Por Florestan Fernandes Júnior
Neste dia 31 de março não temos nada para comemorar. Só temos a lamentar as atrocidades cometidas por uma ditadura que foi cinicamente justificada para "impedir" outra ditadura que viria de um governo democrático.
É terrível que alguns oficiais do Exército, incentivados pelo capitão-presidente, comemorem a data do início de um regime que se impôs pela força, censurando, reprimindo e prendendo opositores. Nos anos 60/70, em plena guerra fria, os EUA através da CIA articularam e financiaram golpes em cadeia contra as democracias na América Latina. Nos transformamos, naquele período, no maior agrupamento de países sob regimes militares do planeta.
Portanto, é uma falácia dizer que o golpe militar veio para salvaguardar os direitos e as liberdades democráticas dos pobres cidadãos. Na realidade, os golpes orquestrados de dentro da Casa Branca em Washington serviram para garantir a subserviência do Brasil e de outros países da região aos interesses políticos e econômicos do capital americano.

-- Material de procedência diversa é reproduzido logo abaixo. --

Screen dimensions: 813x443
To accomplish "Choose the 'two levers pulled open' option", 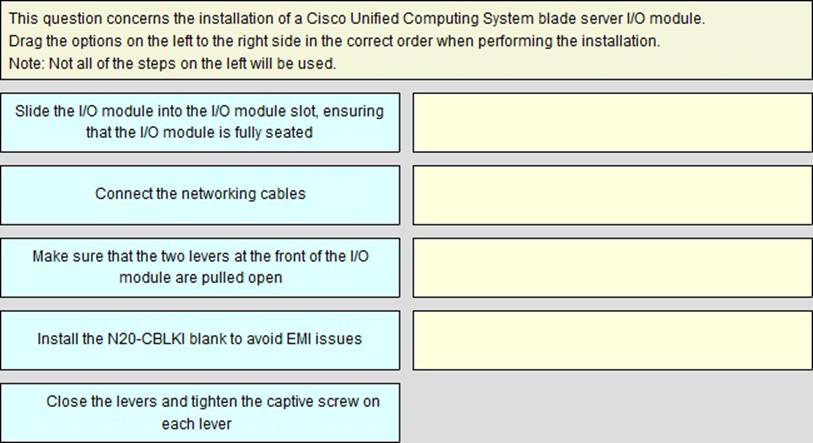I will click(x=200, y=268).
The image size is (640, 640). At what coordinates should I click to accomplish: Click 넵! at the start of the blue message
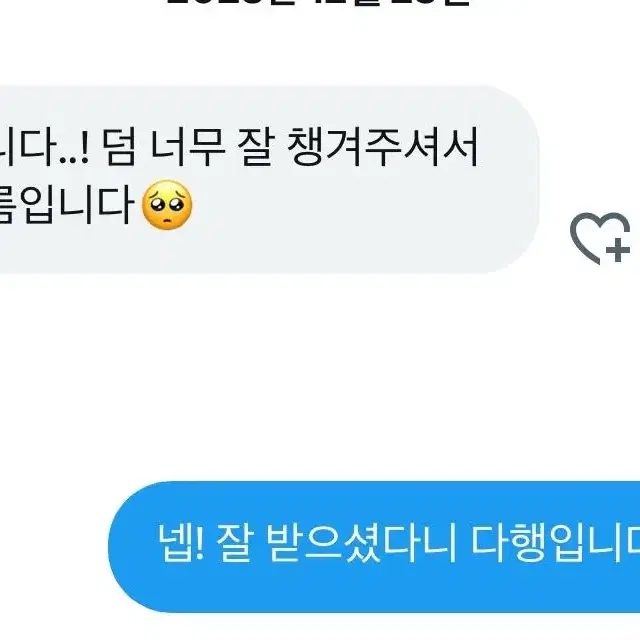coord(180,542)
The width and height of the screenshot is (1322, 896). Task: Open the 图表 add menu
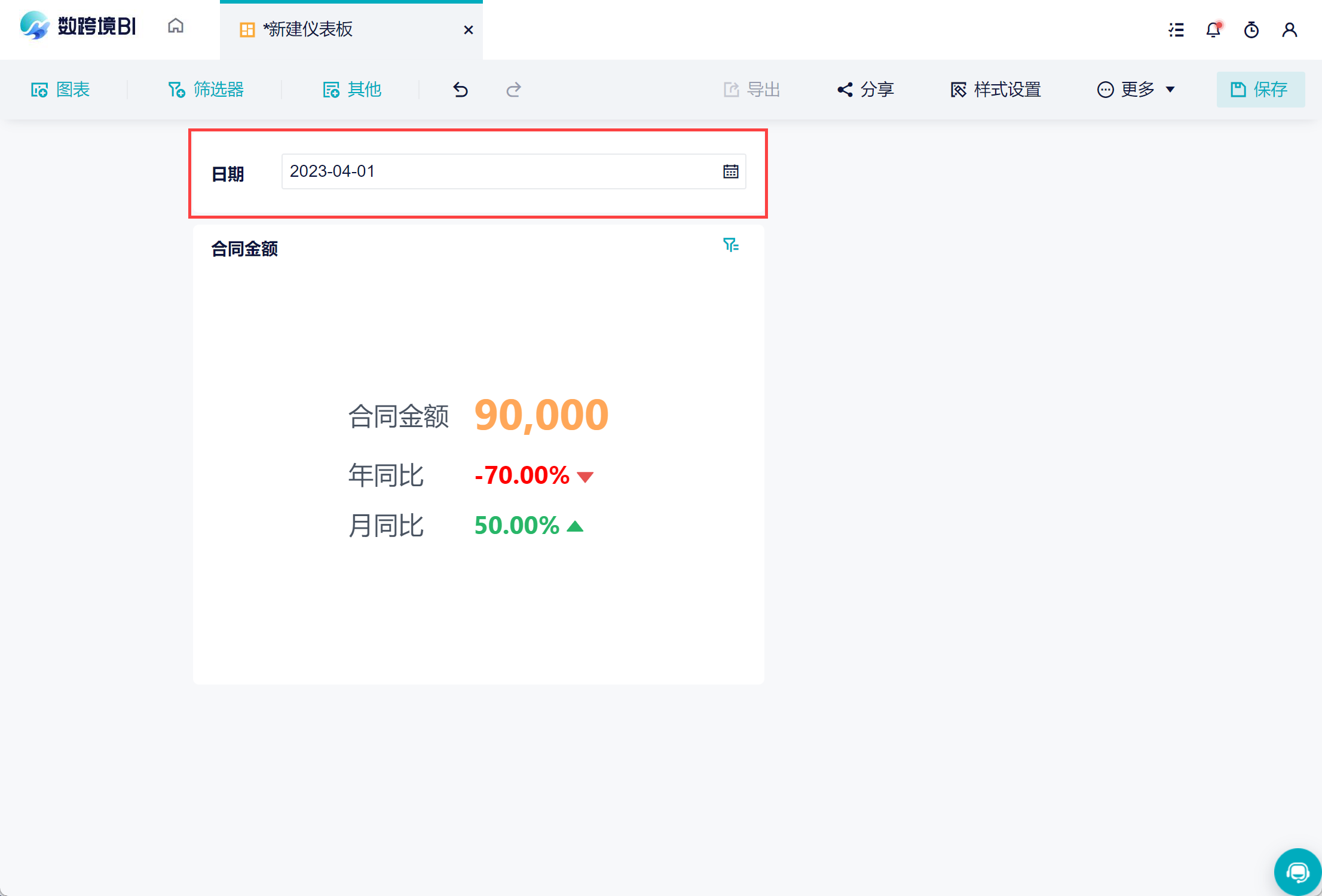[x=60, y=90]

Para os desinformados, o "milagre" brasileiro dos anos 70 nada mais foi do que a entrada de bilhões de dólares em empréstimos numa dívida monstruosa que nos colocou no triste papel de país devedor, leia-se, inadimplente. Por conta da dívida, perdemos nossa soberania tendo que recorrer constantemente a novos empréstimos para pagar os juros da dívida. Durante anos nos submetemos às regras impostas pelo FMI. Só na primeira metade da década de 2000 conseguimos pagar a dívida externa e criar reservas internacionais invejáveis. Reservas estas que ainda temos hoje.
É bom lembrar também que os militares devolveram o poder no Brasil em 1985 com uma economia em frangalhos. Saques em supermercados, corrupção desenfreada, pobreza, inflação de dois dígitos, crime organizado comandando as favelas e muito desemprego. Outra herança que os generais nos deixaram foi seus líderes políticos no Congresso Nacional: Antônio Carlos Magalhães, Paulo Maluf, José Sarney, Fernando Collor, Agripino Maia e tantos outros.
Infelizmente o país não passou a limpo este período de arbitrariedades como ocorreu no Chile, Uruguai e Argentina. Como na Alemanha pós-nazismo, que julgou os militares da SS, os tribunais civis dos países do Cone Sul julgaram e prenderam os responsáveis pelos crimes cometidos durante as ditaduras. Mas isso não ocorreu no Brasil.
Em uma nova roupagem, o fascismo reaparece em vários cantos do planeta. No Brasil, as estruturas e os dinamismos da nossa democracia pluralista garantiram o espaço necessário para esse ressurgimento. O novo golpe foi tramado nos mínimos detalhes dentro e fora do país a partir de 2014. Mas vai ser realizado de fato entre 2016/18 com o impeachment ilegal de Dilma e com a prisão do ex-presidente Lula, numa condenação sem provas materiais.
Como em 1964, quando teve um papel fundamental na preparação do golpe militar, a imprensa conservadora alertava, no início de 2014, que Dilma seria afastada antes do fim de seu segundo mandato. Em seguida, o presidente Michel Temer também cumpre seu papel na trama. Dá início à privatização do pré-sal, da Embraer e de outras empresas públicas sedimentando o caminho para o retorno dos neoliberais. Só assim, a burguesia hegemônica, utilizando-se do poder político do Estado, conseguiu estancar e impedir os avanços sociais implementados pelos progressistas no país. Em 2018 a porteira estava aberta para a eleição do capitão-presidente tuiteiro que chega ao poder nos braços do generalato. Ainda não somos uma ditadura. Estamos bem perto dela. Por enquanto, podemos ser chamados de "República Militar do Brasil" sob a influência do comando central do Norte.